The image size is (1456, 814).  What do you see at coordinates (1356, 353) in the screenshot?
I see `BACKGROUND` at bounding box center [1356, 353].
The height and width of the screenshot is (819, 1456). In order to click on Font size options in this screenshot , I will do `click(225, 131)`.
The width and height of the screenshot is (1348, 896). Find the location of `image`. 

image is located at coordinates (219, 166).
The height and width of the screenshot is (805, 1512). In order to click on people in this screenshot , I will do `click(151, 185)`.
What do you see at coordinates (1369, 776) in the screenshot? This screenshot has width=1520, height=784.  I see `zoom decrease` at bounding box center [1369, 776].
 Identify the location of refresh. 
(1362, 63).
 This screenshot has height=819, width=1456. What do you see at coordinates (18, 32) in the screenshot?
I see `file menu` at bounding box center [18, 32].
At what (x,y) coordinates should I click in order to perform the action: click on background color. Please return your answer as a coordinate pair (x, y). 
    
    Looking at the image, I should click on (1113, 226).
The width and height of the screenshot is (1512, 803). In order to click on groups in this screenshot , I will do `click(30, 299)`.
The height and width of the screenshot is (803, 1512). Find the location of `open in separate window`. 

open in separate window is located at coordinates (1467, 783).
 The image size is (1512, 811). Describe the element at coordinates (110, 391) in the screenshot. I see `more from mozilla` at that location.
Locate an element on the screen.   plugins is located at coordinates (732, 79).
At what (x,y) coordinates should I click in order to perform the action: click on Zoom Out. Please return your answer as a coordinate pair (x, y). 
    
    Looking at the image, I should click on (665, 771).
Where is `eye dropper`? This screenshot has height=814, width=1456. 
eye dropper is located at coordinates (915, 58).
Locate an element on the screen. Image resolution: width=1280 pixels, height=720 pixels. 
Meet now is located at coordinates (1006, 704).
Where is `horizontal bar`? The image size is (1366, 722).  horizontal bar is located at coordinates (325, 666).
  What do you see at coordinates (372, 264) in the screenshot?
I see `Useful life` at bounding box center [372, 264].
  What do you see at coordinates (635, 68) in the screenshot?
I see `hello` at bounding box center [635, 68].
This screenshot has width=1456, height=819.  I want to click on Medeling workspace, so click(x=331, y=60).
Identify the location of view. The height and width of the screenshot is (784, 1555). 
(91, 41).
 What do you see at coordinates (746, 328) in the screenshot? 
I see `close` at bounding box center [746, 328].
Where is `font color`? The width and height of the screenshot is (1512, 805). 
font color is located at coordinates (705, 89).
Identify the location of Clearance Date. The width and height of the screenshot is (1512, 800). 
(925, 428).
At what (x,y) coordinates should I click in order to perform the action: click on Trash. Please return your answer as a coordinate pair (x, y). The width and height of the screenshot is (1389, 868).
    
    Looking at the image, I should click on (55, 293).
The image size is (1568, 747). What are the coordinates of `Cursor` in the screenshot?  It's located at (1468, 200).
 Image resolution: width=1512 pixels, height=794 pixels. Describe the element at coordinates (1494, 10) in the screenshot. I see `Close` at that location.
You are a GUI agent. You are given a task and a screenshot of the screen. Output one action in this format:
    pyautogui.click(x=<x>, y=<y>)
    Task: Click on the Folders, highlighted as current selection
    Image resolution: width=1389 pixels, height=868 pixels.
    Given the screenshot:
★ ★ ★ ★
Pull out every line of the material that contains the word "order".

The height and width of the screenshot is (819, 1456). In order to click on Font size options in this screenshot , I will do `click(225, 131)`.
The height and width of the screenshot is (805, 1512). In order to click on people in this screenshot , I will do `click(151, 185)`.
At what (x,y) coordinates should I click in order to perform the action: click on background color. Please return your answer as a coordinate pair (x, y). 
The width and height of the screenshot is (1512, 803). In order to click on groups in this screenshot , I will do `click(30, 299)`.
At what (x,y) coordinates should I click in order to perform the action: click on Zoom Out. Please return your answer as a coordinate pair (x, y). 
At what (x,y) coordinates should I click in order to perform the action: click on Trash. Please return your answer as a coordinate pair (x, y). The width and height of the screenshot is (1389, 868).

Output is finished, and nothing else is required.